Given data
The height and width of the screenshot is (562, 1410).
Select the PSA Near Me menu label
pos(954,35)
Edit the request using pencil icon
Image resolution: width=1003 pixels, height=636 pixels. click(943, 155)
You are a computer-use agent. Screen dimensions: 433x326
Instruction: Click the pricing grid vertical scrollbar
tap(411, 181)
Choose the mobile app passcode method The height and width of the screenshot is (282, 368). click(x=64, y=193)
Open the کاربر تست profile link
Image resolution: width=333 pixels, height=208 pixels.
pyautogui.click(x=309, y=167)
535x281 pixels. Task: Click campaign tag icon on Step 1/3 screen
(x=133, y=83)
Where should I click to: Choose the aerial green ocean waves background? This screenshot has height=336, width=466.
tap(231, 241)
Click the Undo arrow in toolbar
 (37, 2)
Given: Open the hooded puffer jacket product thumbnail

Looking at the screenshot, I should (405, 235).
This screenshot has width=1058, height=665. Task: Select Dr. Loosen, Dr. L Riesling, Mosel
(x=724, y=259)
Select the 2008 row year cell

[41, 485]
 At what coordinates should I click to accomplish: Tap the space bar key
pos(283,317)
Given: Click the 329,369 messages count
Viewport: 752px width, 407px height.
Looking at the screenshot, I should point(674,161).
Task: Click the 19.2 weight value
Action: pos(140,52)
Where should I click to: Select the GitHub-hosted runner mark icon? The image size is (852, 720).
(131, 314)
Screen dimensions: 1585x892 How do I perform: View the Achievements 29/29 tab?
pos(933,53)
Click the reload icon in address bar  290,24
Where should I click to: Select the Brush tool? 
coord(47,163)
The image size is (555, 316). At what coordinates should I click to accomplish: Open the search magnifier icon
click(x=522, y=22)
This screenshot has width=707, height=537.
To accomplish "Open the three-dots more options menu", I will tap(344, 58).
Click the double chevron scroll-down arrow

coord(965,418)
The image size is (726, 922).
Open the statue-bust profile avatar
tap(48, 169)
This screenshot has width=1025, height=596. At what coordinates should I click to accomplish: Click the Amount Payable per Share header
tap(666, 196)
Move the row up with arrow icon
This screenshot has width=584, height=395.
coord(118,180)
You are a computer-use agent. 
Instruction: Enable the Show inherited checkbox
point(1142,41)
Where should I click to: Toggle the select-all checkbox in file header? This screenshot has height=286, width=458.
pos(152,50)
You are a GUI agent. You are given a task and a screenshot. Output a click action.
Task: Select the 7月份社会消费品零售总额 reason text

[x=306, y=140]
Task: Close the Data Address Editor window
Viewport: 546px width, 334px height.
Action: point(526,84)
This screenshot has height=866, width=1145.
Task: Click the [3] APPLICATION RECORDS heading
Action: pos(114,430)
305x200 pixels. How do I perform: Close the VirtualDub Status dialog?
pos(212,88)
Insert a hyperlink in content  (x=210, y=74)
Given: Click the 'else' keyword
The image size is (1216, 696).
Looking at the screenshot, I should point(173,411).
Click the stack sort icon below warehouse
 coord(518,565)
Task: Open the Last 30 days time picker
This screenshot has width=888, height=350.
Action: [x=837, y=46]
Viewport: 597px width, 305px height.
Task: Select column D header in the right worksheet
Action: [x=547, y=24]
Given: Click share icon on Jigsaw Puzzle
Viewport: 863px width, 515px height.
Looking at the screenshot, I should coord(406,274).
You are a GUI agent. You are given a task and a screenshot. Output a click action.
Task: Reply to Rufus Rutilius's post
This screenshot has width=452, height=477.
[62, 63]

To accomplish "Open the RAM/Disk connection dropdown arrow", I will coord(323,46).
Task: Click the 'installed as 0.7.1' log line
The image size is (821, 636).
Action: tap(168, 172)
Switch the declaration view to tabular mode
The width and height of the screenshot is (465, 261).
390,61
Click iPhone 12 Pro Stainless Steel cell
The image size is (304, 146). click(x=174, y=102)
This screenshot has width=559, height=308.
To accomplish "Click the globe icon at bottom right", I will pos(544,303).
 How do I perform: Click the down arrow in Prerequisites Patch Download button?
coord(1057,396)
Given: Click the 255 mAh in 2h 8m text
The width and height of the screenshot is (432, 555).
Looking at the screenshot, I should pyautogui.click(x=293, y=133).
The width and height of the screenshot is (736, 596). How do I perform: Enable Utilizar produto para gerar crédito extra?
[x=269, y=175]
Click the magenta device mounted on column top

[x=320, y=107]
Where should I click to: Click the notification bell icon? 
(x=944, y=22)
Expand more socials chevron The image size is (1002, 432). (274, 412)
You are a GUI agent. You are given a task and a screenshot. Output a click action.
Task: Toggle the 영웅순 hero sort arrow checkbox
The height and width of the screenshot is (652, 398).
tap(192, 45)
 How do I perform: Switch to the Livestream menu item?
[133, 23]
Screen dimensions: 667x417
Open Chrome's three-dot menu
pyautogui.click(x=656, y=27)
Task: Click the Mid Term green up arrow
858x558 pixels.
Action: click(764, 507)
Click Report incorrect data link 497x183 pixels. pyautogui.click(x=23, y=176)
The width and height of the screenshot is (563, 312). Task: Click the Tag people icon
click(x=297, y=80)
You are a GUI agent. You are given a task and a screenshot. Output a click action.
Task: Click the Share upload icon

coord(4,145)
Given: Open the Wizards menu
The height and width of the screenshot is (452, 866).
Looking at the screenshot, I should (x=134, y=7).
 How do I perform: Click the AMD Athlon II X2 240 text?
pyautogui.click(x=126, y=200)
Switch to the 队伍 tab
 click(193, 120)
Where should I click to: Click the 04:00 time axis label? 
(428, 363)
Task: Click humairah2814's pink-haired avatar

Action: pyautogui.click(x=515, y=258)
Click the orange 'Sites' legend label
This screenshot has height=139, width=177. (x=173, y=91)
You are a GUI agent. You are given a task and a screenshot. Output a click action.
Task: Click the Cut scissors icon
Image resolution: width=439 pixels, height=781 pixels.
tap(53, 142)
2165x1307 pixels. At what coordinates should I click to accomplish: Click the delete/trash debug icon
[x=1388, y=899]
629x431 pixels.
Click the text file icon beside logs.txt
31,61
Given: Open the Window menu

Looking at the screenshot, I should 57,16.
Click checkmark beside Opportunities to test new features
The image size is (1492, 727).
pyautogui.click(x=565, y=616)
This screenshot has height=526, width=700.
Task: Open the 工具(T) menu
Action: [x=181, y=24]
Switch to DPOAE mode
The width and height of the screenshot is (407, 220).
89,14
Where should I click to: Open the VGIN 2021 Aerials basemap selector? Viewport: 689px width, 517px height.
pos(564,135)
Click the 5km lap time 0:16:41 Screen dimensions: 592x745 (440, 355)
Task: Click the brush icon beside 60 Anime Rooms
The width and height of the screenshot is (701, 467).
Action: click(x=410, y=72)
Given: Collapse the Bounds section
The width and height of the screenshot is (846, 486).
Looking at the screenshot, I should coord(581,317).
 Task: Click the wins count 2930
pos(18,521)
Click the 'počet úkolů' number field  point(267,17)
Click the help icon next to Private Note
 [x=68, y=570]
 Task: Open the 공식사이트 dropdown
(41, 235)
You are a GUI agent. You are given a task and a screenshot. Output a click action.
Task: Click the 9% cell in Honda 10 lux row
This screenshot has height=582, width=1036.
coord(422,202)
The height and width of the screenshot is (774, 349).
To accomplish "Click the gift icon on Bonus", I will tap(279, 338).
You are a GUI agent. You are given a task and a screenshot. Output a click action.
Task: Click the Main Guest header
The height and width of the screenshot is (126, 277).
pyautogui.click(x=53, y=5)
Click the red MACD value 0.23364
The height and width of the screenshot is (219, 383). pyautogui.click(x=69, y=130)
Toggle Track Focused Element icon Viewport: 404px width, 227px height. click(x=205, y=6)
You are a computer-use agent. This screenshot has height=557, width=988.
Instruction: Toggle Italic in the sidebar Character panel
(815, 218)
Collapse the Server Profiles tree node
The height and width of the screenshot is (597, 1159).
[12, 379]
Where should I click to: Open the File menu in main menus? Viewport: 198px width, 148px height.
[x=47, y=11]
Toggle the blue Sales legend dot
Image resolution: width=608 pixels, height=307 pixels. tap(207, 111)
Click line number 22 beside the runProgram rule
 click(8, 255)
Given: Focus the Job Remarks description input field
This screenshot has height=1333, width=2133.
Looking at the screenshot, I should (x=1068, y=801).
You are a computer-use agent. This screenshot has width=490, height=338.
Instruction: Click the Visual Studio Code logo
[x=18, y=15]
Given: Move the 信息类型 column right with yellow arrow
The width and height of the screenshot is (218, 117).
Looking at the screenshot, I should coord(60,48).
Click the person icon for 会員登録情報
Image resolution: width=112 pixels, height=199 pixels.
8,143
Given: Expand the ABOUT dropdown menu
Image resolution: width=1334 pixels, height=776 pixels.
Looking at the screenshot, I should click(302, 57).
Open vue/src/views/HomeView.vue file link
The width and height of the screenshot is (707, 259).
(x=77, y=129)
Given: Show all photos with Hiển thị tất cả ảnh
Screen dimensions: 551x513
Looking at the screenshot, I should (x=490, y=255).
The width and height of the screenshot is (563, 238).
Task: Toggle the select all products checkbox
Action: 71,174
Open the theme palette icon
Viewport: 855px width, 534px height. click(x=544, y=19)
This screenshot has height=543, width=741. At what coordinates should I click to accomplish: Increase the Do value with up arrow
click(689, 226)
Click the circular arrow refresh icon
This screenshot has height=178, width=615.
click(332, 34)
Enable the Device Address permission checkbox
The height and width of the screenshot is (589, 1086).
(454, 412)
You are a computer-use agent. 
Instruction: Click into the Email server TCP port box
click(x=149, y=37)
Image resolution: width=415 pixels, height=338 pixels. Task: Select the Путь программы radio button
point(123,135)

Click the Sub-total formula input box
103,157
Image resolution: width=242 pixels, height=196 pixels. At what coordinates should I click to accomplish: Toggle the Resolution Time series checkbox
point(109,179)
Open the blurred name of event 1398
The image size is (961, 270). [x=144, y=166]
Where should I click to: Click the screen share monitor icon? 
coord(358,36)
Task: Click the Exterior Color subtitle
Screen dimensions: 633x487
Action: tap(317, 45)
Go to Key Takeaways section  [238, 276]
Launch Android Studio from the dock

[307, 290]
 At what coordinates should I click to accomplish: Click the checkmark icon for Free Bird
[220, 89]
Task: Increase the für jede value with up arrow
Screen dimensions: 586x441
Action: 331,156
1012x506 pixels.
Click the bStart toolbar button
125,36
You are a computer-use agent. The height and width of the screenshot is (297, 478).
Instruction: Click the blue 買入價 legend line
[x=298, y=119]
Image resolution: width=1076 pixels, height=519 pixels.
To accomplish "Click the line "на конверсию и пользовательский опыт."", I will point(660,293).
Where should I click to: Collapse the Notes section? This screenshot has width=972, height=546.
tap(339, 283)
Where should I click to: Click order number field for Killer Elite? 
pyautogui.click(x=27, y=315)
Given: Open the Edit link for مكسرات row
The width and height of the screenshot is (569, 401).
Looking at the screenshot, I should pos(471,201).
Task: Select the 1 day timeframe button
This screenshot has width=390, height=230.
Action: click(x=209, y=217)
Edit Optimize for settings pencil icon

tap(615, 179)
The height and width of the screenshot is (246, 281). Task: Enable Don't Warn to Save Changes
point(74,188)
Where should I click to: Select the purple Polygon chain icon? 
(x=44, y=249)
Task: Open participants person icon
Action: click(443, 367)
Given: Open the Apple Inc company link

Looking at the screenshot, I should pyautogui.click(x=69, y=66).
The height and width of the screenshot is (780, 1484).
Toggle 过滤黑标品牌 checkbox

About this task
Go over the listing above and return each line with "more".

Task solution
To accomplish "Open the three-dots more options menu", I will tap(344, 58).
Expand more socials chevron The image size is (1002, 432). (274, 412)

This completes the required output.